In the kind of conversation I find ideal, people build on each other’s thoughts and feelings, creating a space that feels alive and fulfilling. It’s an exploration that takes us onto paths neither of us anticipated—creative, like jazz musicians improvising together.
In my life, an important thing to me has been having good friends. When I choose who I want to be friends with, a major criterion – along with kindness – has been this: choosing people with whom I can have conversations that I like. Something interesting gets said that’s worth exploring. Something playful gets said that makes us laugh. Something encouraging gets said that fortifies the heart.
As in life generally, happiness comes from being satisfied with the good, even if it falls short of the perfect. But then there’s what’s not good enough. Here are some of the forms ‘not good enough’ takes for me.
First, the Monologuers — conversation as a one-man show. They seize the stage, conscripting the rest of us as their captive audience. There’s no dance, only a lecture (and usually a dull one at that). I can’t stand it.
Then there’s the It’s All About Me people. They at least have the virtue that you are allowed to interview them, but the subject will remain theirs alone. No matter what is said, they turn it into a springboard into yet another tale about themselves.
And they show no concern at all for whether what they say might be of any interest or value to anyone else—and typically a lot of it seems to be of the “here’s a picture of Martha standing in front of our motel room there” variety. Also typically, it is hard to find an off-ramp into any other kind of conversation.
(The All About Me people overlap considerably with the Vacuous, who are into conversation but say almost nothing that matters.)
The role of interviewer, when I’d rather be talking about something else, is not satisfying. Not as bad as the Monologuer. But not how I want to spend my time with friends.
Then comes the Boaster, so intent on winning your admiration that the gravitational pull of their ego needs pulls the whole conversation off course.
I’m up for a relationship of mutual admiration (if it’s for good reason). But one-way admiration doesn’t meet my own need for respect. (So go boast and name-drop with someone else.)
One of the blessings in my life is that I am with a woman I never get tired of conversing with.

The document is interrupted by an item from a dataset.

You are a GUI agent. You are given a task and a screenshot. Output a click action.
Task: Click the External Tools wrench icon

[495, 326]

We somehow can just share life in a gratifying way, which involves a whole lot of conversation. Our first date, which established our future, involved a five-hour hike through Rock Creek Park in DC (to have dinner together near Dupont Circle). Throughout the long walk in that rich Rock Creek Park landscape, with a Mill and the National Zoo and paths through the woods, we never stopped conversing with each other. And we haven’t stopped sharing our thoughts and feelings in the more than forty years since.
And then there are a few people with whom I sometimes have conversations that are treasures to have had. Something that unfolded in some beautiful way. Something of value that stays with one afterward.

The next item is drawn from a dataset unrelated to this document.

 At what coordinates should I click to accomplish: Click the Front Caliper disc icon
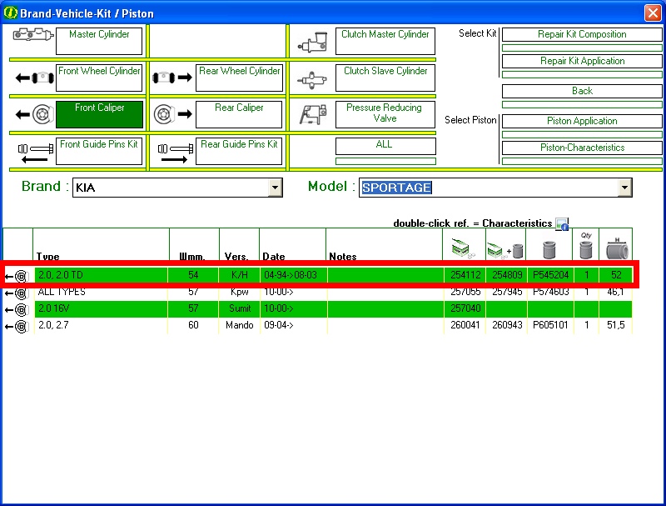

When making new friends, the challenge is to assess: What kind of relationship is possible to achieve? How much is enough to settle for? Can the exchange of our minds, hearts, and souls through conversation enhance the experience of our lives?
I acknowledge that people could quite legitimately have different priorities from mine. What matters to one person doesn’t necessarily matter likewise for another. But this is one big thing I see when I look at what the Quest for Friendship – one of the human world’s most important categories – means to me.

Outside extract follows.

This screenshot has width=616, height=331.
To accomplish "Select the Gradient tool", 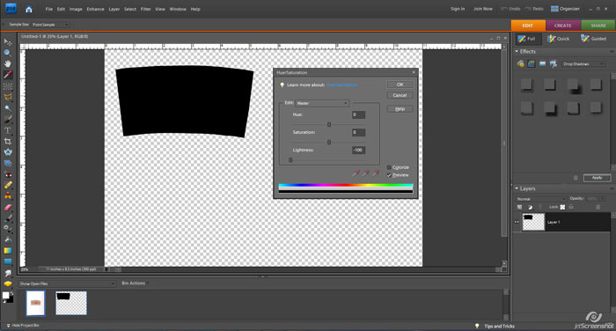I will (7, 250).
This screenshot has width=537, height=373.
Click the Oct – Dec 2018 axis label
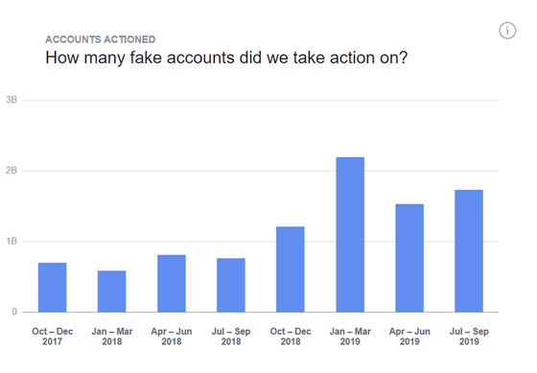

I’ve always been on the lookout for possible new friendship, and I find that it is valuable to make good decisions. Although I expect that I pass over some really “good” people with my choice to avoid those “undesirable” varieties of conversationalists, I believe that conversational style tells us something important about how a person regards relationship.
• Does someone who insists on doing all the talking care about the other person?
• Does the person who insists on being the only topic of conversation have any interest in other people’s interests and needs?
• Is the braggart inclined to give other people respect?
Some people don’t seem to hear the harmonies of good relationship — and their conversational style gives them away.
Because I regard those things — caring, interest, respect — as important in a friend, I’ll stick with these ‘Need Not Apply’ criteria.